6月26日に、2026年4月リリースの『心霊曼邪羅57』を鑑賞。カフェを閉めたあと借り手のなかなか決まらない物件で奇妙なことが起きている、と聞いて様子を身に訪れた元借主が遭遇する奇怪な出来事《首狩呪詛》、SNSに投稿するための他愛ない映像に異様な存在が映りこむ《呪腐霊》、高校卒業と共に町を離れる友人との想い出作りのひと幕が、奇怪な出来事の記録になる《異世界》前後編など、全7篇を収録。
巻を追ってもなかなかクオリティが上がらないので、最近の作品はどーなのか、と思い、月額レンタルで確認出来た最新の作品をリスト上位にして、早めに出荷されるようにしておきました。無事、早々に出荷されたので、さっそく鑑賞。
……やっぱし、レベル低いぞ。
肝心な取材パートありの長篇エピソードがまず弱い。巻頭の《首狩呪詛》、なんでこの経緯で投稿者が現地に赴くことになるのかがまず支離滅裂。そして、こういう経緯だったのに、顔や名前は伏せているとしても、作品として収録できてしまっているのが特に不自然です。不可解なことが起きた当事者、大変なことになってるし、ひどい言われようだぞ。収録する際に配慮しなきゃ大問題になる可能性もあったぞ?
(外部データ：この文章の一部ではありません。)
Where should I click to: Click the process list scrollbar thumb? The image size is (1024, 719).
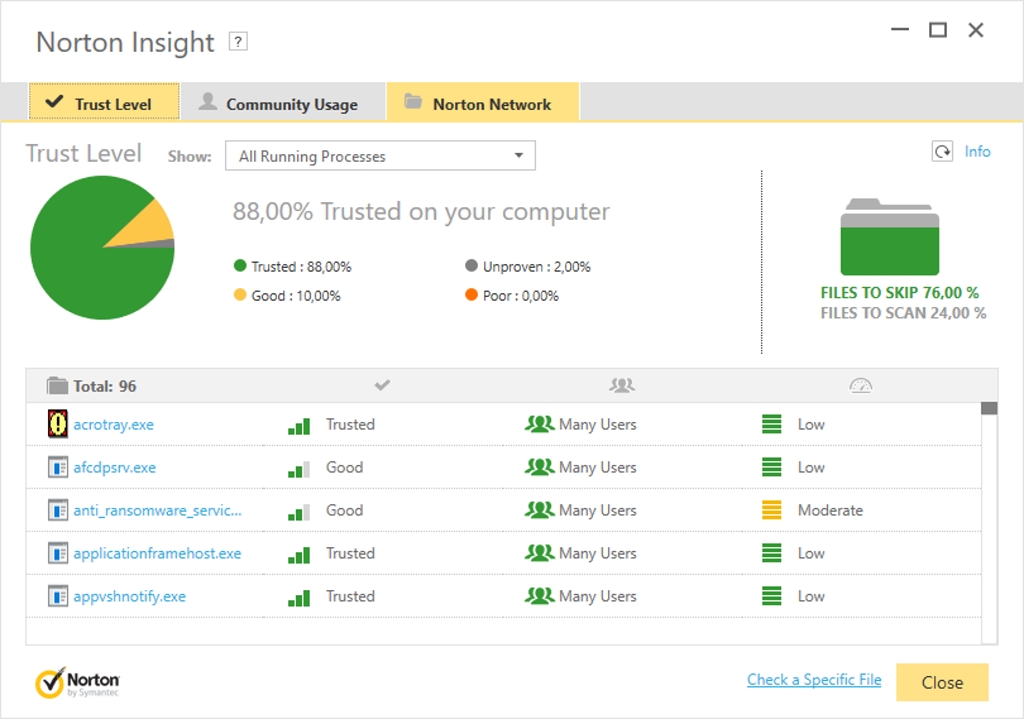pyautogui.click(x=989, y=408)
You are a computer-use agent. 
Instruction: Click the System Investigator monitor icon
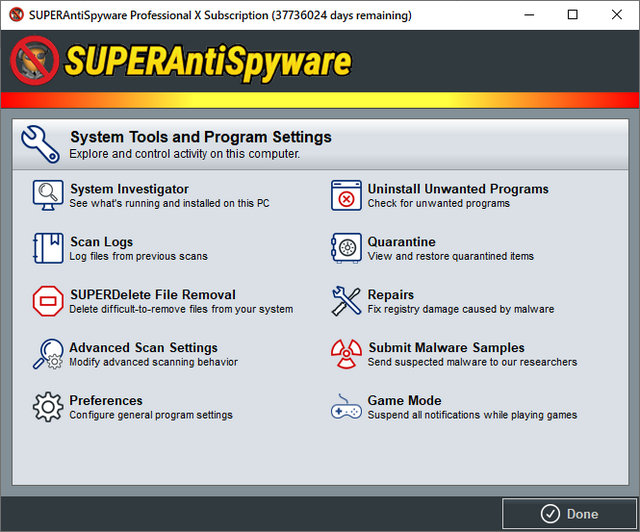(x=47, y=195)

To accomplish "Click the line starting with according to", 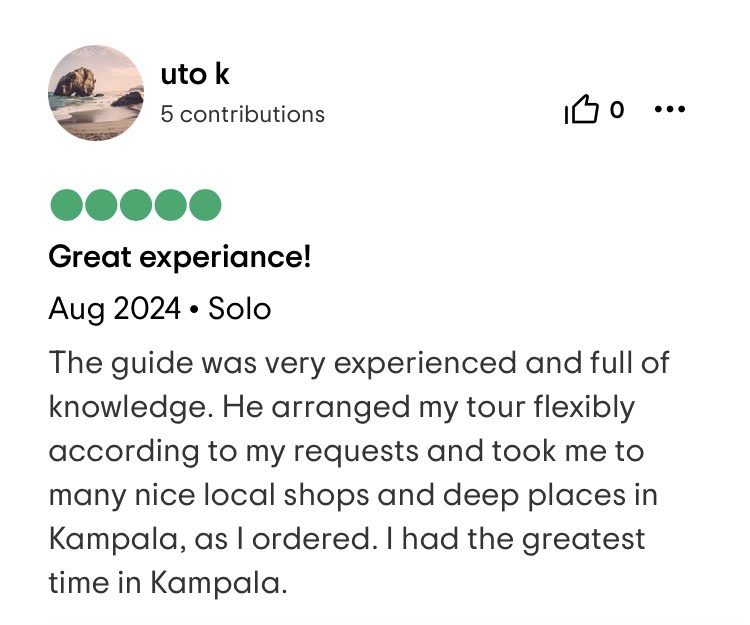I will [346, 451].

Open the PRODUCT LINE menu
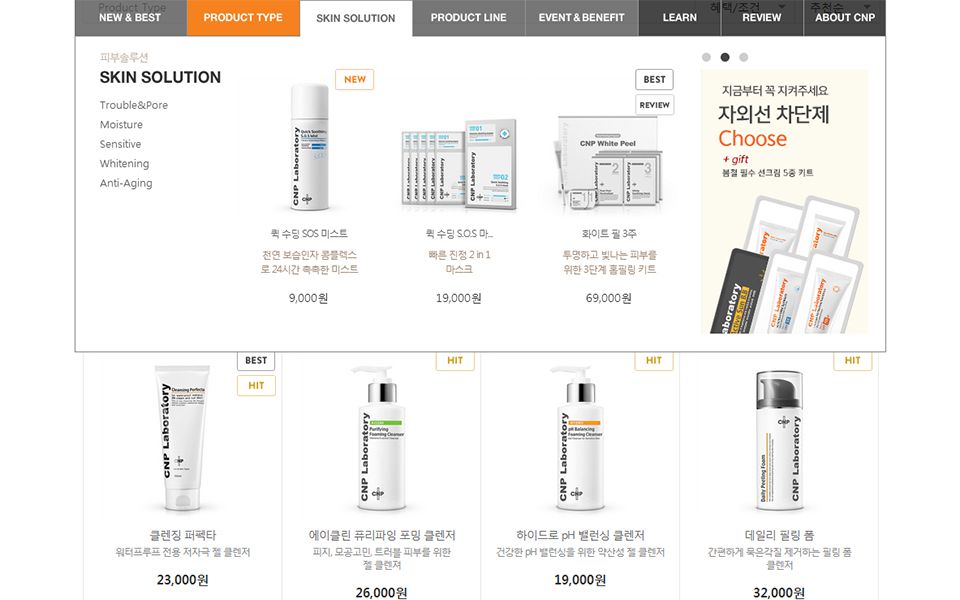(468, 18)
それに比べると前後編の《異世界》はまだ話としてまとまってますが、全般に、「これだけのことが起きて、その反応?」と首を傾げるような部分が多くて、作り物っぽさがあまりにも色濃い。何度も何度も書いてますが、作り物では駄目、と言っているのではない、解っていても、いま自分がいる世界と地続きで起きている怪異なのだ、と思わせて欲しいのです。最初の動画、かなり異様なことが立て続けに起きているのに、リアクションが中途半端だし、そのとき何があったか、などの調べが甘すぎて、全体像が伝わらない。結果、怖くなる要素が薄れて、ただの“変な出来事”になってしまってる。洗練され、リアリティがあれば、怪異の“ドキュメンタリー”としてもうちょっと受け入れられるんですが、その打ち込みが致命的に足りてない。
映像とナレーションのみの作品も全般にいまいち。こっちだって作り物でも構わないのですが、あまりにも作り物感が強かったり、映り込みが一瞬過ぎて、そこに普通に人がいただけ、と捉えてもいいのでは? という映像を何のためらいもなく“霊”と決めつけられると、正直、白けます。せめてもうちょっと怪異っぽく描いてくれ。あえて“霊”と肯定しないことで軟着陸させてくれ。
……というわけで、最近の作品でもレベルアップしてないどころか、ずーっと深く考えず作ってるな、という印象が強化されただけでした。なんか、これを観たあとで、また古い巻から順に観るのが虚しい気がしてきてますが……どうしよ。